* **AIM OF THE EXERCISE**
Report only how many lines of the entries below contain the string "will".

Stored records:
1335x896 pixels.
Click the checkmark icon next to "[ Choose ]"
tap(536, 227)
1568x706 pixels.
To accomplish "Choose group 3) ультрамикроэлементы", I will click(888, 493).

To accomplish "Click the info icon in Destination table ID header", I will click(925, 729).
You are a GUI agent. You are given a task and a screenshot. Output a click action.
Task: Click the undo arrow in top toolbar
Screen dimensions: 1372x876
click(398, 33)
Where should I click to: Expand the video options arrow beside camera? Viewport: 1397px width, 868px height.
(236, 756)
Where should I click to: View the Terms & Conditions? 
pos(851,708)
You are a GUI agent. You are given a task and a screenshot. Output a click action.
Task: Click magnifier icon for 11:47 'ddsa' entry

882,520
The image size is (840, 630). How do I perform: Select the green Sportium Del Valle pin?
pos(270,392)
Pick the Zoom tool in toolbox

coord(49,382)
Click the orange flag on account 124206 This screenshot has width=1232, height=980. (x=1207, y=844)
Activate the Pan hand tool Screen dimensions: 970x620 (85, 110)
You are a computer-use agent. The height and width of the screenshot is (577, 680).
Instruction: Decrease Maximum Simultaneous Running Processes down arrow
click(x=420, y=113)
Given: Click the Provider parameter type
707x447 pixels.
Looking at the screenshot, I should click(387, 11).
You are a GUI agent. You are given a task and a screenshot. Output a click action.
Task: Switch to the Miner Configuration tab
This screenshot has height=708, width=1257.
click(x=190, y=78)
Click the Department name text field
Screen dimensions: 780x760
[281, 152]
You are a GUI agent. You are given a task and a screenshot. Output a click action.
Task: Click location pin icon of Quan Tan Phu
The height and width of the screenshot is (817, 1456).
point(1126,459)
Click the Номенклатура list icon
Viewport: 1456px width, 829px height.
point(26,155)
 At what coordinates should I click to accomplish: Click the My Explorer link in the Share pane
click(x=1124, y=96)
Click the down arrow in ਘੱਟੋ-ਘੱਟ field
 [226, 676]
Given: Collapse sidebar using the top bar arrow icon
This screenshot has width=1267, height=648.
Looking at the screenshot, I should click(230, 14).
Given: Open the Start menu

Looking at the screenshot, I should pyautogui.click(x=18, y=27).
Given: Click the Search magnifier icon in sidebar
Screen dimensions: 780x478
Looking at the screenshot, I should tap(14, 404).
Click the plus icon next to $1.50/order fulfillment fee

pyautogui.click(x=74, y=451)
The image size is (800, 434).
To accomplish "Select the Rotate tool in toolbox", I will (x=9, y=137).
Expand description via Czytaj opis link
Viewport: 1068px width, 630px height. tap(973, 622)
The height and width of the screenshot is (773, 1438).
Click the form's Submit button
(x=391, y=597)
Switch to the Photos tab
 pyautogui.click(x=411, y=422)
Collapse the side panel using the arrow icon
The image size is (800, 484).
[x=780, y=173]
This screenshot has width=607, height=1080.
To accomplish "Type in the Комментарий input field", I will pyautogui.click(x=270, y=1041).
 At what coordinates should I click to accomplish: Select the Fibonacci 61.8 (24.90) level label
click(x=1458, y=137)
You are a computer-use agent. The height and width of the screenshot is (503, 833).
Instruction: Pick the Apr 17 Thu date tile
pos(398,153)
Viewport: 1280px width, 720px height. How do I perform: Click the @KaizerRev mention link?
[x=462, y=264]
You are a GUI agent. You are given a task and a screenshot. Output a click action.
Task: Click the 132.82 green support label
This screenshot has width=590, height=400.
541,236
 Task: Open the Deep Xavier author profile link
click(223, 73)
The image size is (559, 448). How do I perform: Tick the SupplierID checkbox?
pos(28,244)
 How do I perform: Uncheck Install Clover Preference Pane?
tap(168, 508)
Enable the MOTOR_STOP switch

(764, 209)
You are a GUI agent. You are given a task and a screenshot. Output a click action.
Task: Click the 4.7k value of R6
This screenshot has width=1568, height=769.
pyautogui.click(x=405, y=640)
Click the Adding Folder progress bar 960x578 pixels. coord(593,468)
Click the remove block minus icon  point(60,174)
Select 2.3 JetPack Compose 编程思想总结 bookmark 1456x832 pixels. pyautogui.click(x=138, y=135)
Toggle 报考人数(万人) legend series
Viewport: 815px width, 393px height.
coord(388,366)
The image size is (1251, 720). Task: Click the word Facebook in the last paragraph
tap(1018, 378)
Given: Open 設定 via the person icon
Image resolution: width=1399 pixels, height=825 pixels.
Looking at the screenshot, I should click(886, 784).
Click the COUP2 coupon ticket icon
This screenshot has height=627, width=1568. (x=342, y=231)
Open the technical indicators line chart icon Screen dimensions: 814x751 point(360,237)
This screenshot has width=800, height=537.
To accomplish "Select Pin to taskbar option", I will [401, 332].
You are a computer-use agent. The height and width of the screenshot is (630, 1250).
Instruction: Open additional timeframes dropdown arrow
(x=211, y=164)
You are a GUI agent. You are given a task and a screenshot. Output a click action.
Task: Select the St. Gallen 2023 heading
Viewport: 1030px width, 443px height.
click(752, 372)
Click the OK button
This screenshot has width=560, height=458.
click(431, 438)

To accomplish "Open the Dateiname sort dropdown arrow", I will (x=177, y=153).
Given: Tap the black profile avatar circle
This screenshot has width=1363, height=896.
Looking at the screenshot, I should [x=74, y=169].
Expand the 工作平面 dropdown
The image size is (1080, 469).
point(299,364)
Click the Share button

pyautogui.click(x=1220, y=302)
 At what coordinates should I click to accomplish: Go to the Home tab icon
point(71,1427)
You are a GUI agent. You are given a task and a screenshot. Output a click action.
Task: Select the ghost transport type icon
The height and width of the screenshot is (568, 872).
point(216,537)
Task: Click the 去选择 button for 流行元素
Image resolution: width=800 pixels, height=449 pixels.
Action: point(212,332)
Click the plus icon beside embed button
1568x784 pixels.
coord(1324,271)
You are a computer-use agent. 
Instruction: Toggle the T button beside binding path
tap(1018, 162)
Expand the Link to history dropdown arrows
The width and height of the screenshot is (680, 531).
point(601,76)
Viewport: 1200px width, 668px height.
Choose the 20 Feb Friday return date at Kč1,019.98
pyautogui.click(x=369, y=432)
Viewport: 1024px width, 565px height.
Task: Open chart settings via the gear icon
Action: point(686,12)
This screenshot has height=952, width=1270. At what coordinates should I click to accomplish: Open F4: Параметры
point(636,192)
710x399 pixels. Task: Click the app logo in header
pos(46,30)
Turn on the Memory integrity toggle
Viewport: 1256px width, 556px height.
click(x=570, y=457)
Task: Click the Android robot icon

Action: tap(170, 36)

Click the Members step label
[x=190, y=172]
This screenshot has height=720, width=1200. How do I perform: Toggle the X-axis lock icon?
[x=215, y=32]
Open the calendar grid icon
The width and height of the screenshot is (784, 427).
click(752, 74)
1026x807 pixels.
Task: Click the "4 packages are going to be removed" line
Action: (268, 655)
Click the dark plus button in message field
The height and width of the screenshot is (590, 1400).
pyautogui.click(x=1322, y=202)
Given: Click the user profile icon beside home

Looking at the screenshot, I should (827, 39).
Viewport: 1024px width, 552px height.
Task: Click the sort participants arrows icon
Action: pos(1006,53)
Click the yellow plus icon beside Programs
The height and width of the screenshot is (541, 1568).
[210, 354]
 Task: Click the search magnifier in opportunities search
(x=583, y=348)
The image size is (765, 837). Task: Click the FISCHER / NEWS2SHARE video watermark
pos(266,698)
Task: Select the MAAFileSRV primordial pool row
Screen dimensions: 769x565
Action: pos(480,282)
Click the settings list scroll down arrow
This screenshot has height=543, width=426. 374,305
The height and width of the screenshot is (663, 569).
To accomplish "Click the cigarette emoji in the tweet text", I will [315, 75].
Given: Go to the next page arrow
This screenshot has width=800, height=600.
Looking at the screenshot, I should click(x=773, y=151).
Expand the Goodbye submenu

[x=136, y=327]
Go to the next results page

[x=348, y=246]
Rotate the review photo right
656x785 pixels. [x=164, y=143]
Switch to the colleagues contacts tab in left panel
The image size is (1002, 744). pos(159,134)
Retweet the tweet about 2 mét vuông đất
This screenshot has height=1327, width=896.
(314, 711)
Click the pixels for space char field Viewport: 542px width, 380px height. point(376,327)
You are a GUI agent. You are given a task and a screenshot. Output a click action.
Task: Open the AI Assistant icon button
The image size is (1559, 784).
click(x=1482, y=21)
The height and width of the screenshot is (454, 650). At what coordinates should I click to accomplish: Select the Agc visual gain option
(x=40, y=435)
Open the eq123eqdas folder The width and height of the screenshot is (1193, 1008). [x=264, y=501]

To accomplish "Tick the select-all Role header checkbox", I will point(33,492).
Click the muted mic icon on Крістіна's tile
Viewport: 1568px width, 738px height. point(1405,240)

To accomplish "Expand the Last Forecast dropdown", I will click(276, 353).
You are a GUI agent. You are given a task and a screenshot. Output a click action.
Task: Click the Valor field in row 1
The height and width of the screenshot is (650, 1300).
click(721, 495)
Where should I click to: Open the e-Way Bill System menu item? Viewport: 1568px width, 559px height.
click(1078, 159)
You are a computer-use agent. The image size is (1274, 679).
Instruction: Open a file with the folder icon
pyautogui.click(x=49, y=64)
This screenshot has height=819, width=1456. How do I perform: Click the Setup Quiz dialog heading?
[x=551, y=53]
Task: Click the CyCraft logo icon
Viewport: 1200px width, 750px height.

* **ANSWER SECTION**
9